Government will fail to deliver on its promise of fiscal consolidation in the 2019 national budget next year because expenditure will far exceed revenue mobilization, says the Centre for Trade Policy and Development (CTPD).
In a statement, CTPD executive director Isaac Mwaipopo stated that expenditure in next year’s K86.8 billion budget will be excessive and outweigh the government’s revenue mobilization efforts.
Ahead of the full release of a 2019 national budget analysis, Mwaipopo argued in an executive summary that government will overshoot its expenditure in the targeted areas of next year’s budget compared to revenue generated.

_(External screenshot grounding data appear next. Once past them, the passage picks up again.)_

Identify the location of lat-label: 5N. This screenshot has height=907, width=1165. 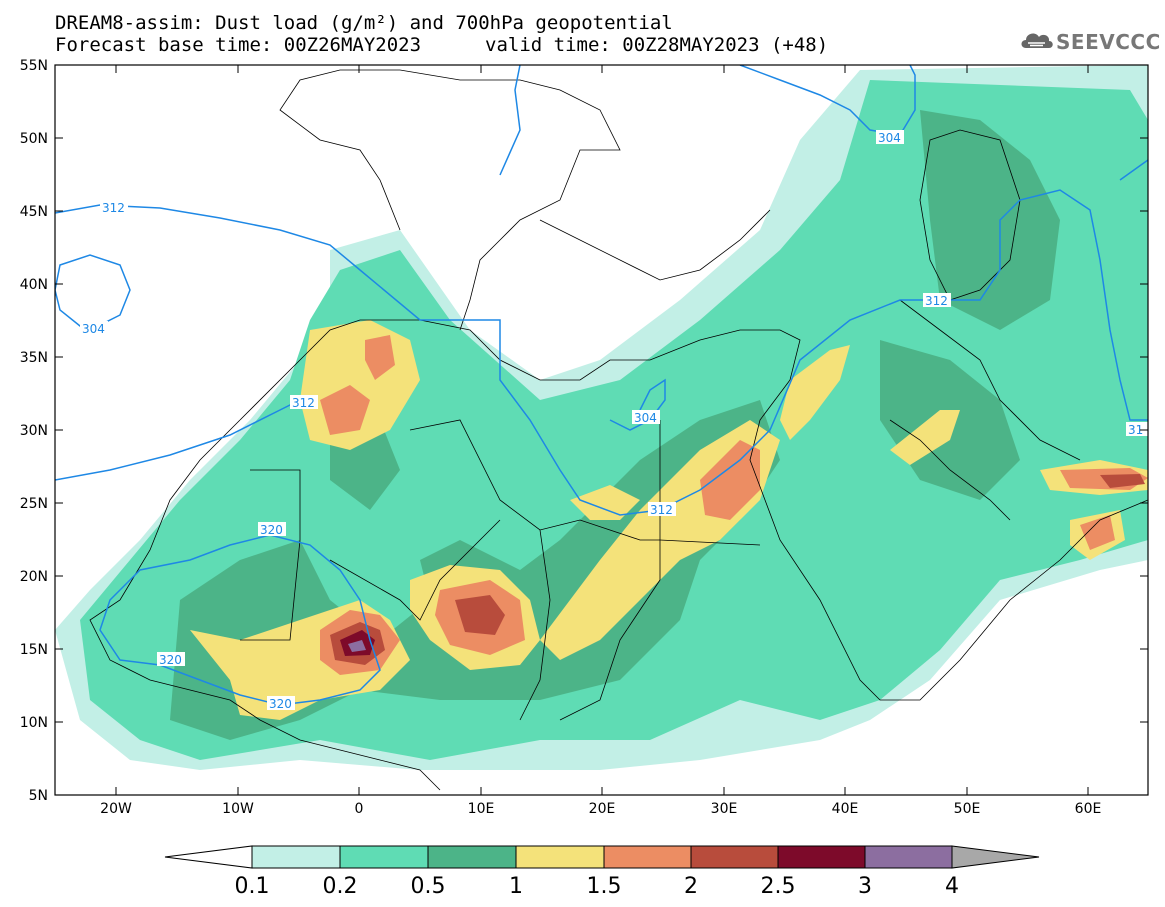
(38, 796).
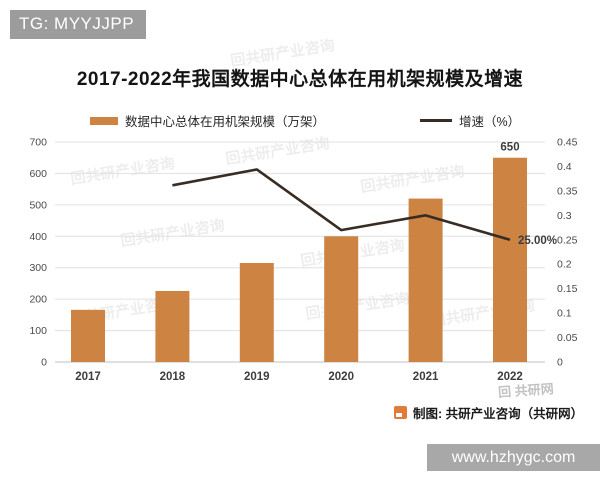 The height and width of the screenshot is (480, 600). Describe the element at coordinates (173, 377) in the screenshot. I see `x-axis-label-2018: 2018` at that location.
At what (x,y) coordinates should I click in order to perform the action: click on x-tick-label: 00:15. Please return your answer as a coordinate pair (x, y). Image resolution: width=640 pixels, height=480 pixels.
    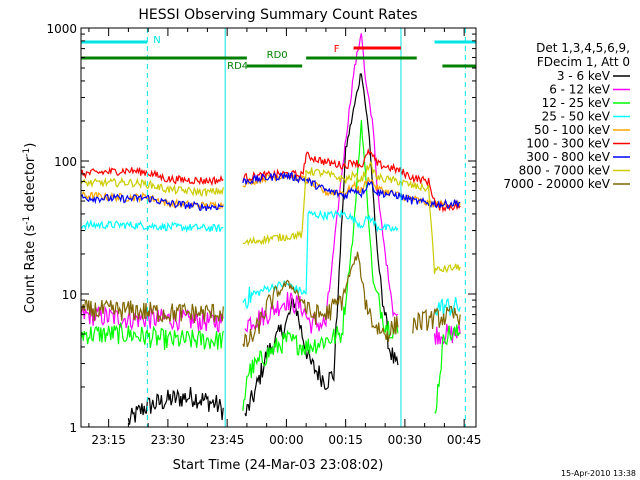
    Looking at the image, I should click on (346, 440).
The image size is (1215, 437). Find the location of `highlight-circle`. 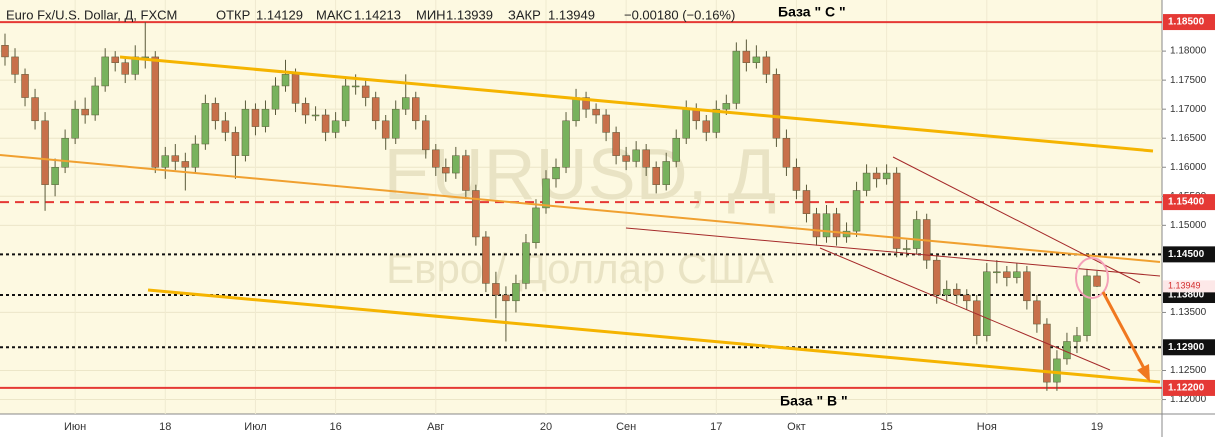

highlight-circle is located at coordinates (1092, 278).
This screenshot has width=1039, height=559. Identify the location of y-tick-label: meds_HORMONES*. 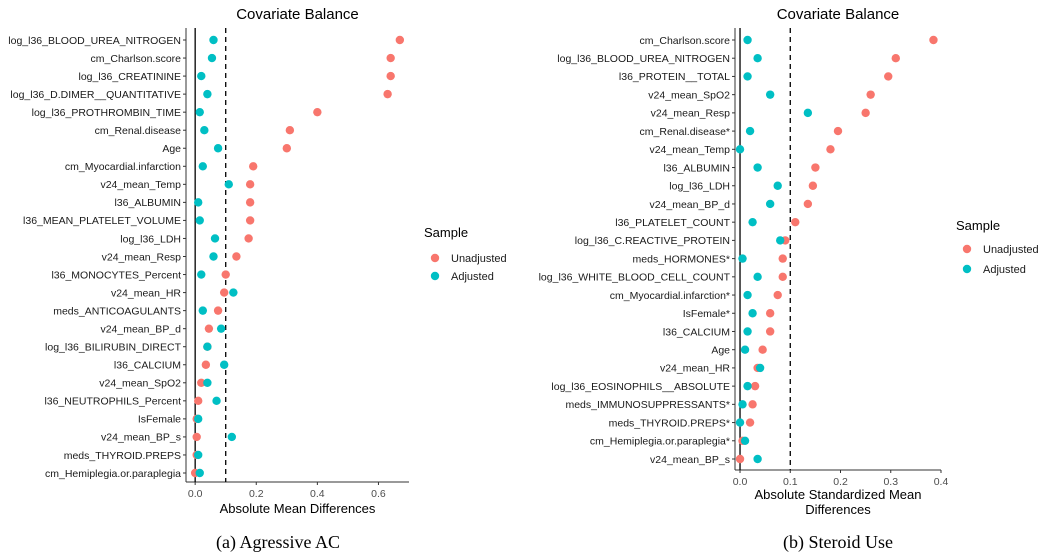
(682, 259).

“In light of the analysis above and findings of this paper, CTPD is of the considered view that the 2019 national budget will not deliver on fiscal consolidation as fiscal consolidation is achieved when government increases resource mobilization while reducing government expenditure. In light of the analysis above and findings of this paper, CTPD is of the considered view that the 2019 national budget will not deliver on fiscal consolidation as fiscal consolidation is achieved when government increases resource mobilization, while reducing government expenditure. Firstly, in the 2019 budget, the total budget allocation was set at K86.8 billion against a target of K75.3 billion in the 2019-2021 MTEF (Medium-Term Expenditure Framework). This means expenditure is expected to be above the projected by over 15 per cent. This raises questions on commitment towards fiscal consolidation on the expenditure side,” Mwaipopo stated in the summary released, Tuesday.
“Secondly, the fiscal deficit is expected to widen since the macroeconomic target has been relaxed from 6.1 per cent of GDP in the 2018 budget to 7.4 per cent of GDP in the 2019 budget. A widening fiscal deficit means that fiscal consolidation will remain an illusion. Lastly, government plans to increase total borrowing by 43 per cent, while reducing domestic borrowing and increasing external borrowing. This means interest payments are likely to be higher in 2019 and thus making it more challenging to achieve fiscal consolidation on the expenditure side. Domestic resource mobilization has already been excessive with more taxes levied on the struggling working population.”
He highlighted the government’s proposed increase in defence spending, among others, which is far outweighs other critical social sector areas.
“With regards, budget allocations indicated in the 2019 budget as compared to the 2018 budget allocations, we note the following: there will be a significant increase in budget allocation towards defence (45 per cent), and public order and safety (33.6 per cent) against minimal increases in education (14.8 per cent); health (19 per cent) and economic affairs (19.7 per cent). Furthermore, the 2019 budget proposes to increase debt payment by 66.1 per cent from K14.2 billion in the 2018 budget to K23.6 billion. On account of increased debt payments, there has been a reduction in the budget share of education, health and social protection. The allocation to social protection has been reduced by 5 per cent, while that for environmental protection has been reduced by 8 per cent,” he narrated.
He further appealed to government to consider reducing its budgetary allocations towards areas like defence in favour of increasing social sector spending.
“In light of these, CTPD recommends that government should consider reducing its allocation towards defence, and public order and safety in order to increase allocations towards critical social sectors such as health and education. Furthermore, there is need to relocate resources to social protection since expenditure in this regard impacts the living standards of the poorest in the society. With regards to policy changes in the budget, CTPD recommends that government should promptly reduce the stock of public debt in order to mitigate the risk of debt distress. Furthermore, government should implement measures aimed at reducing debt payments, such as refinancing,” advised Mwaipopo.
The CTPD’s full 2019 budget analysis is dubbed: “Writing on the Wall: The illusion of fiscal consolidation in the presence of growing Public Debt.”
The 2019 national budget, which is still being debated until its enactment in Parliament, was delivered by Finance Minister Margaret Mwanakatwe on September 28 under the theme: “delivering fiscal consolidation for sustainable and inclusive growth.”